Your voice agent just nailed the answer — a perfect comparison of three SaaS pricing tiers. It speaks the results aloud: "Plan A costs $29 per month, Plan B is $79, and Plan C is $199. Plan A includes 5 users, Plan B includes 25..."

By the time it finishes, the user has forgotten Plan A's price. They ask the agent to repeat it. This is the voice-only trap: audio is serial, ephemeral, and hostile to anything with more than three data points.

The fix is a second output channel. While the agent speaks, it simultaneously renders structured UI — comparison tables, forms, charts, product cards — on screen. The user hears the summary and scans the details at their own pace.

[Thesys's reference implementation](https://github.com/thesysdev/voice-agent-generativeui) demonstrates exactly this pattern using [LiveKit](https://livekit.io) for voice and [OpenUI](https://www.openui.com/) for generative visual output. This article walks through how it works, how to build your own, and what to watch out for in production.

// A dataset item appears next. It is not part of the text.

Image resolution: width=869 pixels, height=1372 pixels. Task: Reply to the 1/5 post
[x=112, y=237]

## The Dual-Output Architecture

The system has two parallel output paths from a single LLM call:

```
User speaks into microphone
LiveKit room ──── STT (speech-to-text)
LLM reasoning
┌────┴────┐
▼ ▼
Speech path Visual path
│ │
TTS engine show_ui tool
│ │
Audio to Thesys C1 model
user's │
speakers OpenUI Lang stream
React components
on screen
```

The critical design decision: these paths run **concurrently**, not sequentially. The LLM calls `show_ui` as a tool, which kicks off the visual render in the background. The LLM immediately continues generating its spoken response. The user hears "Here are the three plans" and simultaneously watches a comparison card appear.

This is not a demo trick. It's a fundamental architecture for agents that handle complex information — any time the answer is better seen than heard, the visual path activates alongside the audio path.

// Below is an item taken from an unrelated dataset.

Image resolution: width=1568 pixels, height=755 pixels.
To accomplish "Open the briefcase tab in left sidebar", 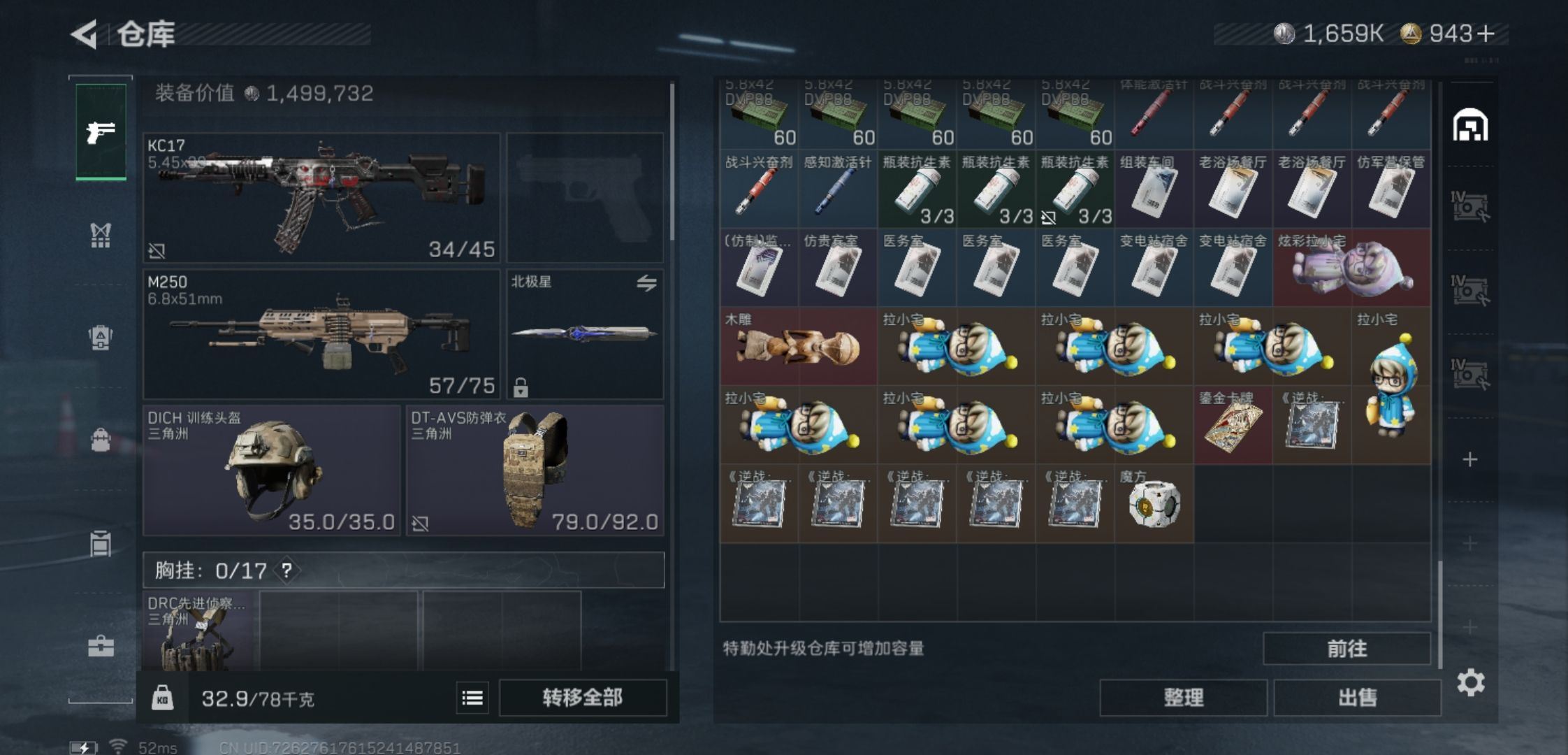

## Two Agent Modes: Pipeline vs Realtime

The reference implementation supports two modes, selectable from the UI before starting a session. Understanding the difference matters for what you build.

**Pipeline mode** chains three separate models:

```
User audio → Deepgram STT → text
text → Gemini Flash (LLM) → response + tool calls
response → Inworld TTS → audio back to user
```

Each step waits for the previous one. Latency is higher, but you can swap each component independently — different STT for different languages, a cheaper LLM for simple queries, a specific TTS voice for your brand. Tool narration is injected programmatically via `session.say()` so the user hears something while the tool runs.

**Realtime mode** uses a single multimodal model:

```
User audio → OpenAI gpt-realtime → audio back to user + tool calls
```

The model natively consumes and produces audio — no transcription or synthesis step. Latency is significantly lower and the voice has better emotional nuance (tone, hesitation, emphasis). The trade-off is provider lock-in — you're tied to OpenAI for the entire voice pipeline. Narration before tool calls is handled by prompting the model to speak before acting.

Both modes share the same `VoiceAgent` class, the same tools (`show_ui`, `web_search`, `search_images`), and the same system prompt. Only the session configuration and narration wiring differ.

**When to pick which:** Use realtime when latency matters (conversational agents, customer support). Use pipeline when you need modularity (different STT/TTS per market, cost optimization, custom voice models).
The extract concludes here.